審美性を求める場合は、着色により歯の色が変色する素材ではなく、セラミックで治療するほうがメリットが多いでしょう。
劣化するのが早い
保険の白い歯はセラミックに比べて長持ちしません。
数年後には着色による変色がおきたり、隙間ができたり、見た目にわかるような劣化を実感することになります。
劣化後に再治療をする際にセラミックに変える方もいますが、最初からセラミックで治療した場合に比べると、結果的に余計に治療費がかかってしまいます。
保険の白い歯は二次カリエスのリスクが高くなる
被せ物で治療をおこなうほとんどはむし歯の治療になりますが、むし歯が再発することを二次カリエスといいます。
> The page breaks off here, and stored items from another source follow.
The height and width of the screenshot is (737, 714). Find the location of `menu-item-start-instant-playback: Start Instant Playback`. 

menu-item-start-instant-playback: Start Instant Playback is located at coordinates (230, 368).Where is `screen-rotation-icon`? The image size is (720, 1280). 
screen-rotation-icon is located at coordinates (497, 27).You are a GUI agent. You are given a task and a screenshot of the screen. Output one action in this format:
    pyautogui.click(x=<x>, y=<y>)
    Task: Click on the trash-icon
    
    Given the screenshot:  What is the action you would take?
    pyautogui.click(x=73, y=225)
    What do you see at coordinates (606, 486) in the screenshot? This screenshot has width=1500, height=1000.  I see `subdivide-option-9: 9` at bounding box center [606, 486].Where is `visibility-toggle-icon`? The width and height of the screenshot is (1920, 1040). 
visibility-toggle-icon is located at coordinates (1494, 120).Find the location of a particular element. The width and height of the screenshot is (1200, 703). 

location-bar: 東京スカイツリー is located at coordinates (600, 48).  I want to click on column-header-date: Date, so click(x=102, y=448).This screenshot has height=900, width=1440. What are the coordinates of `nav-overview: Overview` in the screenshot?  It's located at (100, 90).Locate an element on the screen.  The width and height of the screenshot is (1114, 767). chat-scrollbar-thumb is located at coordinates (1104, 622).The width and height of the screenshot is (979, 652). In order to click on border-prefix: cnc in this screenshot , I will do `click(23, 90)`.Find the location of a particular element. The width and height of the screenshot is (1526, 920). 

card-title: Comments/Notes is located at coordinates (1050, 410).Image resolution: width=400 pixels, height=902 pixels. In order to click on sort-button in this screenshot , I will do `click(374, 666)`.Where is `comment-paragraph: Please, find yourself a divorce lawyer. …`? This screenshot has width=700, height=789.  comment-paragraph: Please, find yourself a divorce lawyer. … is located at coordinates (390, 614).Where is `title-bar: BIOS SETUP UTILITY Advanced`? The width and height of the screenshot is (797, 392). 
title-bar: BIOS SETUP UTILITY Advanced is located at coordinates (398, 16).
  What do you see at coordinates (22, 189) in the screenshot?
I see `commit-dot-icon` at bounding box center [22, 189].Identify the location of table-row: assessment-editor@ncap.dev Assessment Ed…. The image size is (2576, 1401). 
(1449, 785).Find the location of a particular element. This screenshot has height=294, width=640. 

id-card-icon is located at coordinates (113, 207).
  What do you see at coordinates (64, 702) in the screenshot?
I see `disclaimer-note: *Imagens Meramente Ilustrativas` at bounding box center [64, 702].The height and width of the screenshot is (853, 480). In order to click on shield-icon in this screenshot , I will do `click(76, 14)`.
保険の白い歯はセラミックに比べ接着しにくい特徴があるため、接着のセメントがとれたり、歯と歯ぐきの間に隙間ができたりします。
そこからむし歯菌が入り込み、被せ物の中の見えないところでむし歯が進行してしまうリスクがあるため、予防の意味でもセラミックを選ぶ方が多くなっています。
まとめ
いかがでしたか。
今回は保険の白い歯のメリットと、セラミックとの違いについて解説してきました。
治療費が気になり「まずは保険の白い歯で」と考える方も多いと思います。
しかし、歯は一生必要なものなので、長期的にみてどうなのか?と考えてみることも大切です。
その場の費用はかかりますが、結果としてセラミック治療にしてよかったという声も多く聞かれます。長期的なメリット・デメリットをしっかり検討し、ご自分にとってどの治療が最適か、ぜひ歯科医師に相談してください。